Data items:
###
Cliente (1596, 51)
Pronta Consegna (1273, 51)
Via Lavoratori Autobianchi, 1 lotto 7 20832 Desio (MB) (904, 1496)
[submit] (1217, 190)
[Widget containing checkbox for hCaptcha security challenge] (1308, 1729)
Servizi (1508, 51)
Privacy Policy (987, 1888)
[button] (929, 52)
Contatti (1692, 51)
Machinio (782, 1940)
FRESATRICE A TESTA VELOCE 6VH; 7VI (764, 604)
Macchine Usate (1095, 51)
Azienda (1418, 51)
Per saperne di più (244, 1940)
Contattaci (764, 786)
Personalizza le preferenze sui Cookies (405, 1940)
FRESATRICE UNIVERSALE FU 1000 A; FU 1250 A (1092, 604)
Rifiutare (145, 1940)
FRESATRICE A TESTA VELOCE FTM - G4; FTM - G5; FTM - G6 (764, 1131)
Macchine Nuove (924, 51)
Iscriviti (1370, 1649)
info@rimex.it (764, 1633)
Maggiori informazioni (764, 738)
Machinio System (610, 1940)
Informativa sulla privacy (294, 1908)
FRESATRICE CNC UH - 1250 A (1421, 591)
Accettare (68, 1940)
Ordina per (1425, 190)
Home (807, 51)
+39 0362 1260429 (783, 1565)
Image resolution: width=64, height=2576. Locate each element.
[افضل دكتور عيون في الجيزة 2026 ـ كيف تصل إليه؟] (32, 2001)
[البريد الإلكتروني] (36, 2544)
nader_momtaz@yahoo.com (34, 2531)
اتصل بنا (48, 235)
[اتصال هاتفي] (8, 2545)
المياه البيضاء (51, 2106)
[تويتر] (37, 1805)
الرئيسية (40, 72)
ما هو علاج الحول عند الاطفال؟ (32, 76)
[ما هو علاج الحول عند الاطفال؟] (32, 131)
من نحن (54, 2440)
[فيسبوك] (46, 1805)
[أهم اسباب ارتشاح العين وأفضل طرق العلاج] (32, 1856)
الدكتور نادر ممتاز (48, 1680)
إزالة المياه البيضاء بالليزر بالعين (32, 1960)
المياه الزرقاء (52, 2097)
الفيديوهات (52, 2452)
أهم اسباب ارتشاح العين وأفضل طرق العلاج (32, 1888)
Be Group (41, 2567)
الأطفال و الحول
###
## THE PROBLEM
Wherever the string "الاطفال" appears in the records, copy the whole line.

## SOLUTION
ما هو علاج الحول عند الاطفال؟ (32, 76)
[ما هو علاج الحول عند الاطفال؟] (32, 131)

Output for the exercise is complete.